** Opening RECORDS FOR PROCESSING block **

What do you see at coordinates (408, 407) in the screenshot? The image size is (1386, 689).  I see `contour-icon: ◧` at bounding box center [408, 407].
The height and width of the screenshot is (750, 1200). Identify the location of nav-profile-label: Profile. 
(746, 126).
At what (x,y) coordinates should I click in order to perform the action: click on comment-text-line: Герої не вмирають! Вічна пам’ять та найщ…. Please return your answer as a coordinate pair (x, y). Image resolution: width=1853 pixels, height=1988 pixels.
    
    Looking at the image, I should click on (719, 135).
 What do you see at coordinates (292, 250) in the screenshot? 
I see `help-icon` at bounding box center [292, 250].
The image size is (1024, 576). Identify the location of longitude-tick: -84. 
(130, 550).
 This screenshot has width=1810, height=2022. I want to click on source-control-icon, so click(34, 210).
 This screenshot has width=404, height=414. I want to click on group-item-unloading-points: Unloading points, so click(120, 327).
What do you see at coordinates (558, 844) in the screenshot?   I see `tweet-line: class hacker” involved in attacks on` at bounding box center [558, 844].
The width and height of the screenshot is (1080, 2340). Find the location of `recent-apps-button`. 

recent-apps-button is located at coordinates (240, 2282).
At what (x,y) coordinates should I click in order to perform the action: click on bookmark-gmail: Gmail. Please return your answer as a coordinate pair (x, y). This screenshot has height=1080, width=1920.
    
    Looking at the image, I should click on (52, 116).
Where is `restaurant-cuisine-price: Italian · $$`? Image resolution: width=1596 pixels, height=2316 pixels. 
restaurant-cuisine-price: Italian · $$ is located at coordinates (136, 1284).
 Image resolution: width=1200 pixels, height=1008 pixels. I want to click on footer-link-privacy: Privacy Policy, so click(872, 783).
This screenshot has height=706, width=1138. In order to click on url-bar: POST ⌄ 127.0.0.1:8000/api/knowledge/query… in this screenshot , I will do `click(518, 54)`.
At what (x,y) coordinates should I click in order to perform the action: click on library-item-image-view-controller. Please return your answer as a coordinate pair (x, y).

** Closing RECORDS FOR PROCESSING block **

## [BRIEF]
Copy everything in the data above from the line that contains "pixels, height=2316 pixels." down to the line that contains "Image resolution: width=1200", keeping every character of those lines unchanged.

## [WRITTEN RESPONSE]
Where is `restaurant-cuisine-price: Italian · $$`? Image resolution: width=1596 pixels, height=2316 pixels. 
restaurant-cuisine-price: Italian · $$ is located at coordinates (136, 1284).
 Image resolution: width=1200 pixels, height=1008 pixels. I want to click on footer-link-privacy: Privacy Policy, so click(872, 783).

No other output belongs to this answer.